→ WORK ITEM:
Within the entries below, the lines from the one with "Task: Click the word" through the one with "The width and" are to be set down exactly, both ends kept.

Saved data entries

-------

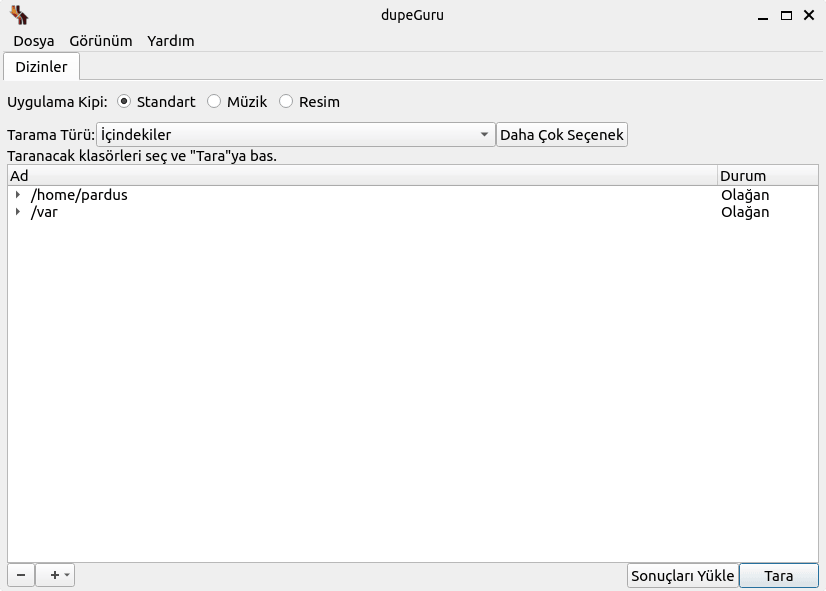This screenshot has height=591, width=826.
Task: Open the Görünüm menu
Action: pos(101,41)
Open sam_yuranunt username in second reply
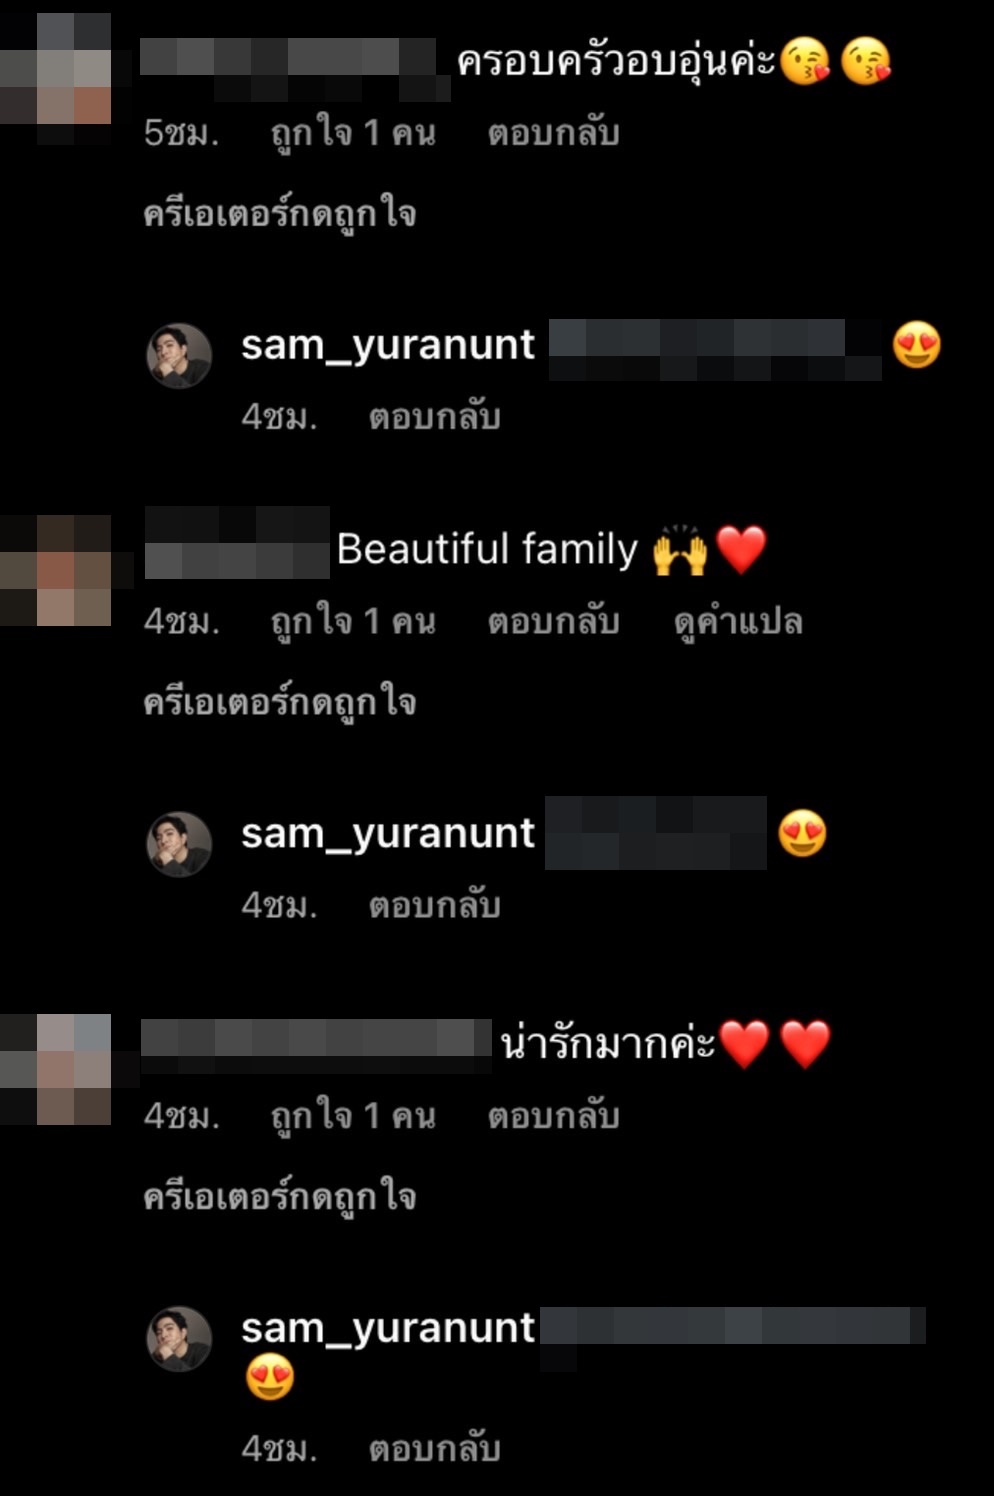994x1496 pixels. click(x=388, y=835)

-------

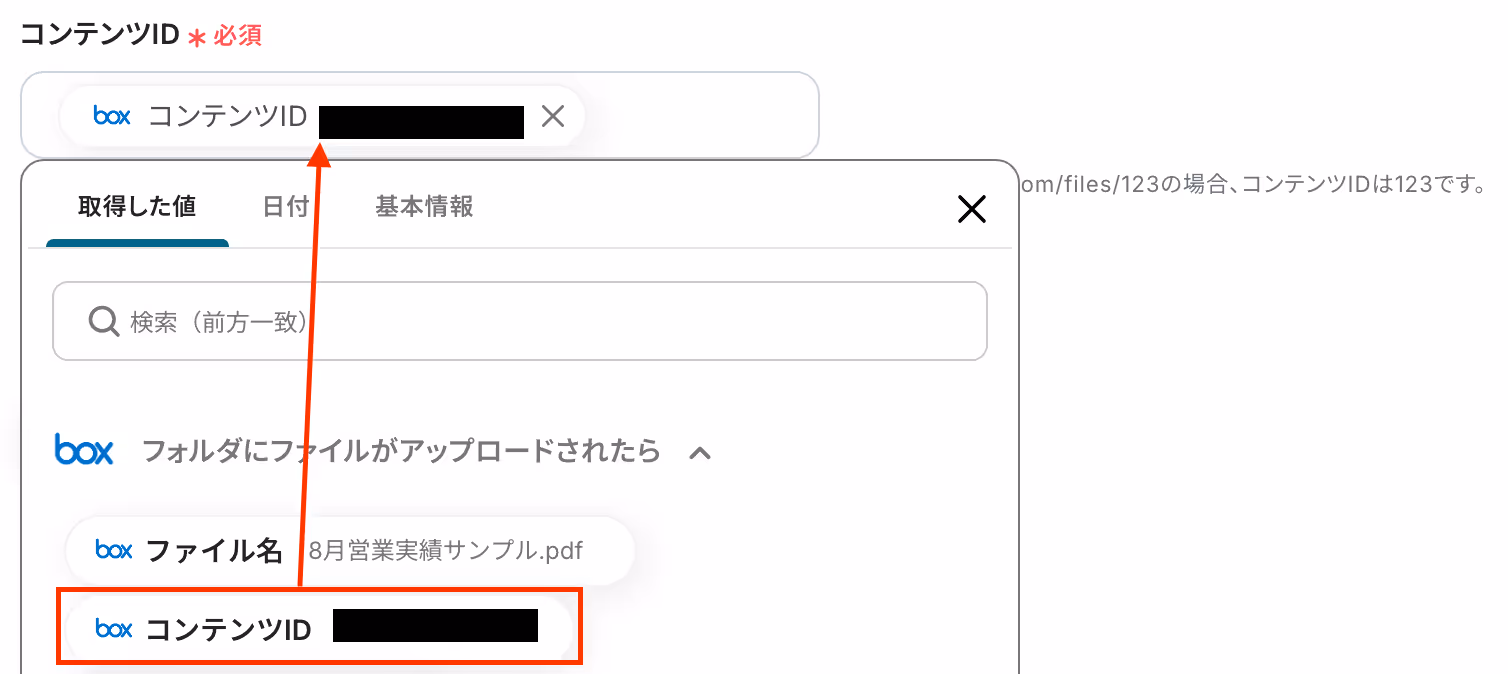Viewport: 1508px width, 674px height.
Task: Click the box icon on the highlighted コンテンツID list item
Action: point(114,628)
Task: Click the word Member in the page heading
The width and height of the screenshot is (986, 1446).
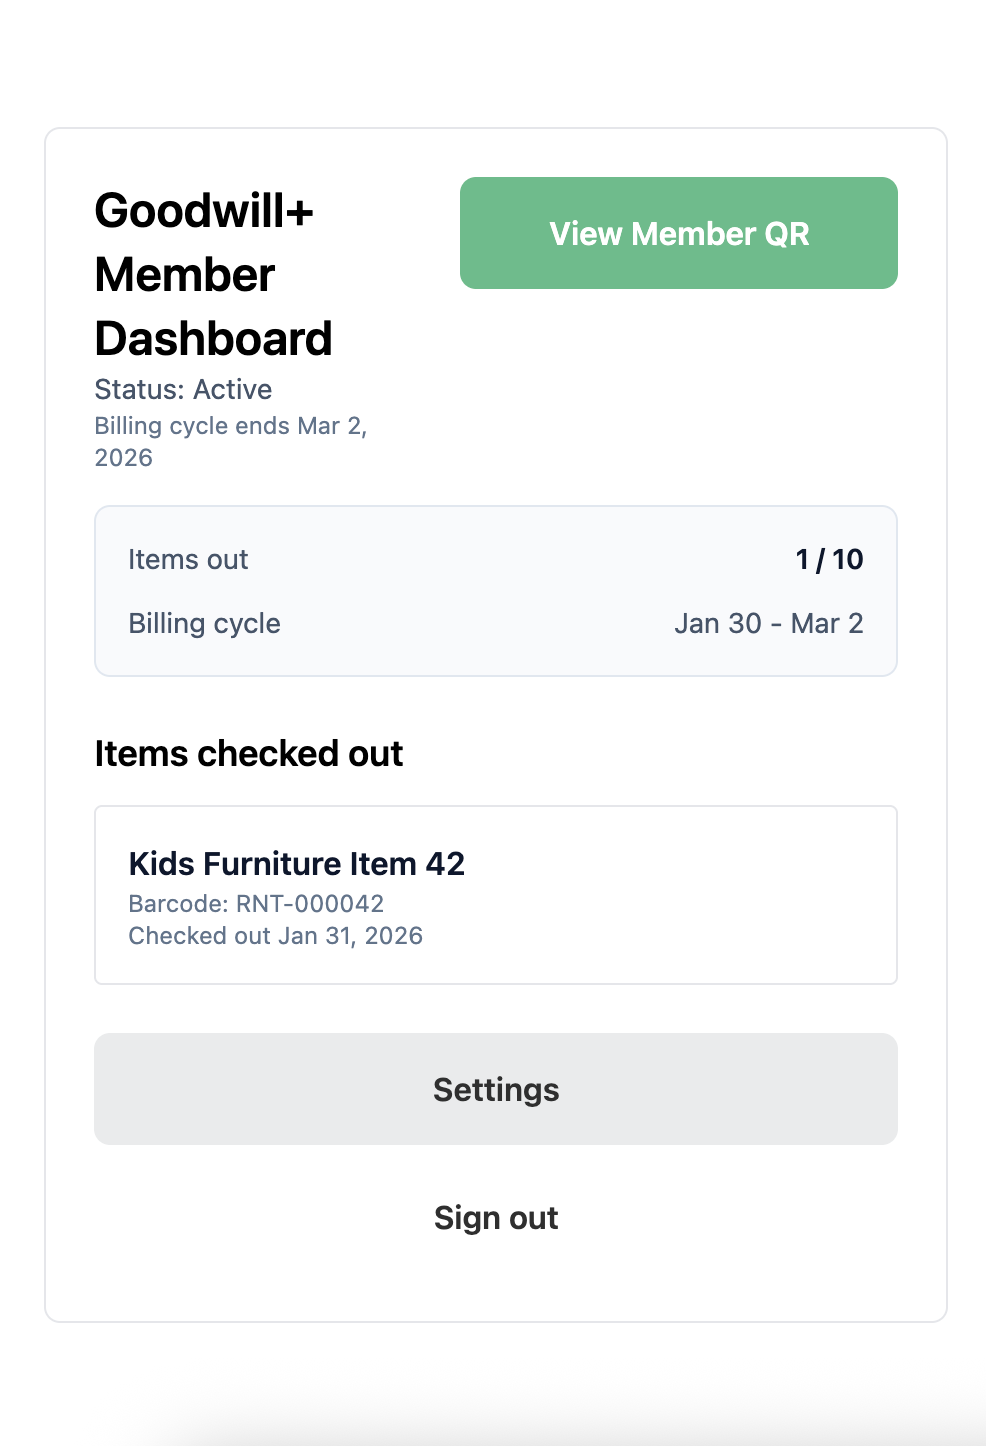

-------

→ EXPECTED OUTPUT:
Task: Click the word Member in the page heading
The width and height of the screenshot is (986, 1446).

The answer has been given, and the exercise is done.